Dinner: Jules Vegetarian Sandwich of ratatouille and dijon; plus vegetarian French onion soup ($12.95 all together). An incredibly small portion for 13 bucks. Food was fine but seriously I felt jipped. Plus, I wasn't keen on the service. I get really annoyed by servers who are sweet from the onset, and slowly become more stiff and curt, and are outright rude by the end of it just because I'm not ordering an expensive meal. At one point, I also thought the streak frites may have been better value but probably not. It probably would have been a cracker-size and cracker-thickness piece of flank with possibly 10 frites for accompaniment.

Dessert: Small coffee and chocolate chip cookie at Le Gourmand. Thank gawd for that monster cookie. It filled me right up and gave me the fuel I needed for a two-hour TIFF rush-line wait.

P.S. The Invention of Lying was so much better than I anticipated. Not sure if I would recommend watching it in theatres but it's definitely an unusual (in a good way) storyline.

***Update: Apparently all of Kenzo's broths are pork-based. There are no vegetarian options, which seems very un-Japanese to me.***

6 comments:

yasmin said...

I hate not getting good value or quality at restaurants. and rude service is unacceptable.
FYI the broth at kenzo always has pork in it, even the miso ramen according to them. I guess they make one broth and just add flavours to create the diff ramens which is not authentic. heard it's still good though.

Heather Li said...

I thought the broth may always contain pork, which is another reason why I hesitated going there.

I don't know much about authentic ramen, but I'd think the Japanese would have a suitable vegetarian equivalent...

Bedford09S said...

Watched their kitchen as they made the meals Yasmin, and you're totally right. Probably not what you'd get at a ramen stop in Japan, but easily the best ramen deal in the city for what it is. Also, like a lot of Japanese restaurants in the area, Kenzo is Korean-owned, which may explain the pork prevalence in their menu (which is fairly small to start with). Though that's definitely not a demerit to the food!

Though the prevalence of meat in an offering doesn't necessarily make something "un-Japanese". I'd actually argue the opposite. Fish pervades deep into the cuisine, to the point where a large number of packaged food products you'd think were meatless are actually made with bonito, or some other kind of fish powder.

Heather Li said...

@Bedford09S I knew my un-Japanese comment would get me into trouble. But seeing how I'm not a strict vegetarian (in fact, I'm not vegetarian at all... only on Mondays, and that's for environmental reasons, lol), I don't consider fish a meat product, so I'd be cool with drinking a fish broth on Monday -- lobster bisque, yes! -- but not a pork-based, or beef-based broth.

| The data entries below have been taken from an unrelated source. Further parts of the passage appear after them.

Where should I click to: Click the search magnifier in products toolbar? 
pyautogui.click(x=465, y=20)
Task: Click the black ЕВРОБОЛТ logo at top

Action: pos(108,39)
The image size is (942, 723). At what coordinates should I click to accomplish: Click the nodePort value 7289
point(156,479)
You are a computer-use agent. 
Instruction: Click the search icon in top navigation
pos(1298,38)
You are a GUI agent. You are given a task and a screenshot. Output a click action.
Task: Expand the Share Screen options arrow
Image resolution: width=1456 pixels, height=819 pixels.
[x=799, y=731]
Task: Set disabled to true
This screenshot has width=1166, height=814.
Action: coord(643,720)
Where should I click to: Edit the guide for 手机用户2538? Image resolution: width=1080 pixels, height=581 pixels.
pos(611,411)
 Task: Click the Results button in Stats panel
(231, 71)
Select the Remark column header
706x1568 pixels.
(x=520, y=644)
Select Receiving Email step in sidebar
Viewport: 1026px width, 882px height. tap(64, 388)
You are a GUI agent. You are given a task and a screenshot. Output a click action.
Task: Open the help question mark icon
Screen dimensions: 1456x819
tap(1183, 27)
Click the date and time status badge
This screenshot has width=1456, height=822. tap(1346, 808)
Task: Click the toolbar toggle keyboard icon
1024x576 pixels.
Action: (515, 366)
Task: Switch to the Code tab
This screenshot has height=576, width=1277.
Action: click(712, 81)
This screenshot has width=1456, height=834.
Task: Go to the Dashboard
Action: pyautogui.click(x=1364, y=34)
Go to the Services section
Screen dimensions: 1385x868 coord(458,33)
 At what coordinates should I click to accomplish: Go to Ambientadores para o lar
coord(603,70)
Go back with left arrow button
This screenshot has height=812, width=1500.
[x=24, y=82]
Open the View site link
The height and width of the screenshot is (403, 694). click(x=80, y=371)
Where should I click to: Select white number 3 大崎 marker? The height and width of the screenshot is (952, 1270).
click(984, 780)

The Meatless Monday deal is new. I'm still trying to get a handle on my *rules* for it, and I'm excited to see how it'll develop over time.

Anyway, thanks for the comment!

Chantal Braganza said...

Oh shit, Heather, that's me, Chantal. I forgot to log out of my google account!!

Heather Li said...

LOL. ^^Nice one Chantal. I was wondering what the hell was going on.